NYT Magazine, 7 Nov 21, David Marchese: Yuval Noah Harari Believes This Simple Story Can Save the Planet.

(Posted online on the 7th, presumably to be published in the magazine this Sunday, the 14th.)

Nice summary intro:

With the publication in the United States of his best-selling “Sapiens” in 2015, the Israeli historian and philosopher Yuval Noah Harari arrived at the top rank of public intellectuals, a position he consolidated with “Homo Deus” (2017) and “21 Lessons for the 21st Century” (2018). Harari’s key theme is the idea that human society has largely been driven by our species’s capacity to believe in what he calls fictions: those things whose power is derived from their existence in our collective imaginations, whether they be gods or nations; our belief in them allows us to cooperate on a societal scale.

So what is his simply story that can save the planet?

…Also, my most central idea is simple. It’s the primacy of fictions, that to understand the world you need to take stories seriously. The story in which you believe shapes the society that you create.

…[T]here is miscommunication between large parts of the scientific community and large parts of the public. The things that have been known and accepted by science or by scholars for many years, they’re still big news for the public. It’s just the way things are.

It’s important to have human enemies in order to have a catchy story. With climate change, you don’t. Our minds didn’t evolve for this kind of story. When we evolved as hunter-gatherers, it was never the case that we could somehow change the climate in ways which were bad for us, so it’s not the kind of story that we were interested in. We were interested in the story that some people in the tribe are conspiring to kill me. So we have a narrative problem with climate change. But the good news is that it’s not too late or too difficult to overcome.

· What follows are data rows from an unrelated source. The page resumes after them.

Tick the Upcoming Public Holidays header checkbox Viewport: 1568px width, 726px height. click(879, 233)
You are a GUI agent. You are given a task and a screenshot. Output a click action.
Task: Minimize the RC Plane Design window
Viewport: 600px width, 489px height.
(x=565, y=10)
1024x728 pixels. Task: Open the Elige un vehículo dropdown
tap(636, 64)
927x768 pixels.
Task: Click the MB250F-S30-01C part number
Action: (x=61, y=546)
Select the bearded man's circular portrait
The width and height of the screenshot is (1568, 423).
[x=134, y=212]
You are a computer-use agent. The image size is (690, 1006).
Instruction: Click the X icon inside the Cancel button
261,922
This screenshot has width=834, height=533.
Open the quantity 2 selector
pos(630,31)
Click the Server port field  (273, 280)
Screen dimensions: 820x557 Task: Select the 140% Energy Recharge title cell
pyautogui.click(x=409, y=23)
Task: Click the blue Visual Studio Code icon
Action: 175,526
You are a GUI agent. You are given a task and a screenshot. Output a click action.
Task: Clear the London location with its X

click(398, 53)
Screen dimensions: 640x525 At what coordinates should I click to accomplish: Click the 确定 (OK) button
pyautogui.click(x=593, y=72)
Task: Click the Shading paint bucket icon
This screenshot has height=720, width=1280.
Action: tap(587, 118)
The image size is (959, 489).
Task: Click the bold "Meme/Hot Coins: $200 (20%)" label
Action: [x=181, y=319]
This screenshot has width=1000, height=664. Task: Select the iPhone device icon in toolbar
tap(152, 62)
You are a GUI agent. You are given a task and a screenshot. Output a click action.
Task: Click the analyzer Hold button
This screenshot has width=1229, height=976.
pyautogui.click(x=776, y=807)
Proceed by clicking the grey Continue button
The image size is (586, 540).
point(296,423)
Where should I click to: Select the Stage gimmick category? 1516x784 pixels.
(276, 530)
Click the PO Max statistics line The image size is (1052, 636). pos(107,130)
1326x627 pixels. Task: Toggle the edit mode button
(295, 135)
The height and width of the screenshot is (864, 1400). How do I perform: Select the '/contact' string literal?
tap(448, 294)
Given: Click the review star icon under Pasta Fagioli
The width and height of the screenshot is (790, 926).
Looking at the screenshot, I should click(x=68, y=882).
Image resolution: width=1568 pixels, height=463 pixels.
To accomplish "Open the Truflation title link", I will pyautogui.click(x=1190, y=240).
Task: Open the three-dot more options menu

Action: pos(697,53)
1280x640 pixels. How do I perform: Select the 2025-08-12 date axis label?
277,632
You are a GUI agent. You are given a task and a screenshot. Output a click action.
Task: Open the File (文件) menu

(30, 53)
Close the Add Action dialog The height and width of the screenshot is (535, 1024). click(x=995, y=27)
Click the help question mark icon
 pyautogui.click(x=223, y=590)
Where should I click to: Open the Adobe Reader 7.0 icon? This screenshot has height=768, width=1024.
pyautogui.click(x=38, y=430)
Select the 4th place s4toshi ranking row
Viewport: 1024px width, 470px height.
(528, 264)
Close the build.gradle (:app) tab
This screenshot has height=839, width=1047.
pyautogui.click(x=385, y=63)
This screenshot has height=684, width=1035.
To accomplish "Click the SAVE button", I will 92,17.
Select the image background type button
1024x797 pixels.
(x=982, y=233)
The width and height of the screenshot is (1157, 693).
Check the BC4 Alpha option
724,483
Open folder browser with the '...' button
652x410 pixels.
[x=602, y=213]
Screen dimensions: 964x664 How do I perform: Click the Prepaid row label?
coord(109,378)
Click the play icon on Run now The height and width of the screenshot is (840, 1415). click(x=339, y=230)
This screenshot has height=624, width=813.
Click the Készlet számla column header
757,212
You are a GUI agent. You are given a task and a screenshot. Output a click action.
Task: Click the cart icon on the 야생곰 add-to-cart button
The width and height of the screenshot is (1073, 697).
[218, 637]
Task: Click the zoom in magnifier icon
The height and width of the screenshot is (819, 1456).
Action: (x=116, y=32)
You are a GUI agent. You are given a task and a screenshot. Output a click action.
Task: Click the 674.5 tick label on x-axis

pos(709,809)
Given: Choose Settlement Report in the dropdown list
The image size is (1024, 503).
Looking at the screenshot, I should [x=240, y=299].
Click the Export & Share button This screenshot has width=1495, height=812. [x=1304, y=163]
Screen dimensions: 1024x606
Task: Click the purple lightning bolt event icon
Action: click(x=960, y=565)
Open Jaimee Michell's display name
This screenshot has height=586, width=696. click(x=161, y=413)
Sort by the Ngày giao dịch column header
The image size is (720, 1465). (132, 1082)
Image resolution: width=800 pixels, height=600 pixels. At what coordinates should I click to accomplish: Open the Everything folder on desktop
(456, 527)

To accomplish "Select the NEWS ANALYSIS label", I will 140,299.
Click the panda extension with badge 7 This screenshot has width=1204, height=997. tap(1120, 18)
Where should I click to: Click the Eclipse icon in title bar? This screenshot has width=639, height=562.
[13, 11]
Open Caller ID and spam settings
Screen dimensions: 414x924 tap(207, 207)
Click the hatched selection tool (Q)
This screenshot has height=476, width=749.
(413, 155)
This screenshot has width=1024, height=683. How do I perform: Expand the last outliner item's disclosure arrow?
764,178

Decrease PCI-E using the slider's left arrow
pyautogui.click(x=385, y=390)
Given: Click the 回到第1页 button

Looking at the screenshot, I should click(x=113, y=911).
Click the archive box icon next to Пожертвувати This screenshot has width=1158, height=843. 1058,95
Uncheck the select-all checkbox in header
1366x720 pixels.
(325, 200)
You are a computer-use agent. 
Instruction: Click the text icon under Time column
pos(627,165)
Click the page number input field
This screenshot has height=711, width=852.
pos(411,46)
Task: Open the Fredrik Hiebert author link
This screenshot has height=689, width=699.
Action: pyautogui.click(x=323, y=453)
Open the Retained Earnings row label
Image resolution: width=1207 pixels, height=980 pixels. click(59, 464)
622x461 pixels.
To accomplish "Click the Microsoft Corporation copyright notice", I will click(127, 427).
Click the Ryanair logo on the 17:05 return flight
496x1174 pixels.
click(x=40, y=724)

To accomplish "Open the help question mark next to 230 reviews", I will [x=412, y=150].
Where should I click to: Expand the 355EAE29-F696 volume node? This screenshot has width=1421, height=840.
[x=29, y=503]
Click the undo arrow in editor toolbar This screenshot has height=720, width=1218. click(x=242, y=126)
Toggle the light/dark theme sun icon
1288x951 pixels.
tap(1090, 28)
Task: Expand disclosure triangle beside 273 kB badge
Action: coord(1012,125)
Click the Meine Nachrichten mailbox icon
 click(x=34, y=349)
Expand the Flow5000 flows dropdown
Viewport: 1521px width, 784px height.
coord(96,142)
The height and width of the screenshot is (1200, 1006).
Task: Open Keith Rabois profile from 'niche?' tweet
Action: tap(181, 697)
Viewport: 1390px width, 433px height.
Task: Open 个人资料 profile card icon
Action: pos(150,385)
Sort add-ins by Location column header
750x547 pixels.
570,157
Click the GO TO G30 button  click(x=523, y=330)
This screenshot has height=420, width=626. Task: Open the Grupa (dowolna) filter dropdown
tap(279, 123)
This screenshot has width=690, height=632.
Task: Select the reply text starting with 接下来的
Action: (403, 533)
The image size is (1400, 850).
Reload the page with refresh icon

If you look at movements like Greta Thunberg’s and the whole youth movement, what the young people are telling the world is that you are sacrificing us on the altar of your greed and irresponsibility. It’s no longer something hazy like CO2 in the atmosphere. It’s a human drama of the old sacrificing the young. That’s powerful.

— — —


NYT guest essay, David Graeber and David Wengrow, 4 Nov 21: Ancient History Shows How We Can Create a More Equal World

This is an excerpt from Graeber & Wengrow’s highly anticipated new book The Dawn of Everything: A New History of Humanity, published last Tuesday the 9th, apparently so popular that my pre-ordered copy is still not here. (Amazon has gotten lax about this.)

Citing the “big history” writers like Jared Diamond, Francis Fukuyama, and Yuval Noah Harari, they write:

We want to offer an entirely different account of human history. We believe that much of what has been discovered in the last few decades, by archaeologists and others in kindred disciplines, cuts against the conventional wisdom propounded by modern “big history” writers. ​​What this new evidence shows is that a surprising number of the world’s earliest cities were organized along robustly egalitarian lines. In some regions, we now know, urban populations governed themselves for centuries without any indication of the temples and palaces that would later emerge; in others, temples and palaces never emerged at all, and there is simply no evidence of a class of administrators or any other sort of ruling stratum. It would seem that the mere fact of urban life does not, necessarily, imply any particular form of political organization, and never did. Far from resigning us to inequality, the new picture that is now emerging of humanity’s deep past may open our eyes to egalitarian possibilities we otherwise would have never considered.

Some reviewers have impugned Graeber’s political leanings, but I think that’s probably off-limits for evaluating his thesis, and so I will not address that.


PS: my copy of Graeber delivered by an Amazon truck just now, 4:50pm. It’s huge.